The electron transfer from ubiquinol-2 to ferricytochrome c mediated by ubiquinol:cytochrome c oxidoreductase [E.C. 1.10.2.2] purified from beef heart mitochondria, which contained one equivalent of ubiquinone-10 (Q10), was investigated under initial steady-state conditions. The Q10-depleted enzyme was as active as the Q10-containing one. Double reciprocal plots for the initial steady-state rate versus one of the two substrates at various fixed levels of the other substrate gave parallel straight lines in the absence of any product. Intersecting straight lines were obtained in the presence of a constant level of one of the products, ferrocytochrome c.
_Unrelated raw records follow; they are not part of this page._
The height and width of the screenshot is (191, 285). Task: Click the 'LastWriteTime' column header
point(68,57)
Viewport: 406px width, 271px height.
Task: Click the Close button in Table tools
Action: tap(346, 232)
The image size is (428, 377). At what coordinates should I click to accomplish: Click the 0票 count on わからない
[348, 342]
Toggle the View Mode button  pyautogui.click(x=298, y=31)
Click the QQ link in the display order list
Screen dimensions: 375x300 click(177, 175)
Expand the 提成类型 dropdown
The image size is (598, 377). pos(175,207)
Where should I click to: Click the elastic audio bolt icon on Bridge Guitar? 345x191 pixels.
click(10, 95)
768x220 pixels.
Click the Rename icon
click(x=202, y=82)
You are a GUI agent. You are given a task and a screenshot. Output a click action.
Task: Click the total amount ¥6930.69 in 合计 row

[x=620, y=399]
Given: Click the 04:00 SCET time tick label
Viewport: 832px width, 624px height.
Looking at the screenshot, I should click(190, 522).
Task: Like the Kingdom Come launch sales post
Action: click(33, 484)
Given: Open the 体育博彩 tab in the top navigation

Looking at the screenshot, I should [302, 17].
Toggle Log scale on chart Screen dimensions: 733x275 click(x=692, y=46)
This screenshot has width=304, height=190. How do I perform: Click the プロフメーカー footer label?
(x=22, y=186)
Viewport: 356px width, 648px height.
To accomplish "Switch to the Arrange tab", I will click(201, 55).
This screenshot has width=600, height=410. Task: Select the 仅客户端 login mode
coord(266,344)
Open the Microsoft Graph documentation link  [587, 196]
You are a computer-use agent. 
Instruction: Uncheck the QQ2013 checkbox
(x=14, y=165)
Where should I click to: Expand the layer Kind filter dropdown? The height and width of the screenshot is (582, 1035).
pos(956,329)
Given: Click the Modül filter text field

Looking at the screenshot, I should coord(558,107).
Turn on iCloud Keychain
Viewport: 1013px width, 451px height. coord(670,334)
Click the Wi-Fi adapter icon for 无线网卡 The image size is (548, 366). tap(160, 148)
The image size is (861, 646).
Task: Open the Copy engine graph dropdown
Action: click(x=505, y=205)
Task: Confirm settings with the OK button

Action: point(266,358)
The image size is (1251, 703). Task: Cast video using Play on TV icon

The other product, ubiquinone-2, did not show any significant effect on the enzymic reaction. Ferrocytochrome c non-competitively inhibited the enzymic reaction against either ubiquinol-2 or ferricytochrome c. These results indicate a Hexa-Uni ping-pong mechanism with one ubiquinol-2 and two ferricytochrome c molecules as the substrates, which involves the irreversible release of ubiquinone-2 as the first product and the irreversible isomerization between the release of the first ferrocytochrome c and the binding of the second ferricytochrome c. Considering the cyclic electron transfer reaction mechanism, this scheme suggests that the binding of quinone or quinol to the enzyme and electron transfer between the iron-sulfur center and cytochrome c1 are rigorously controlled by the electron distribution within the enzyme.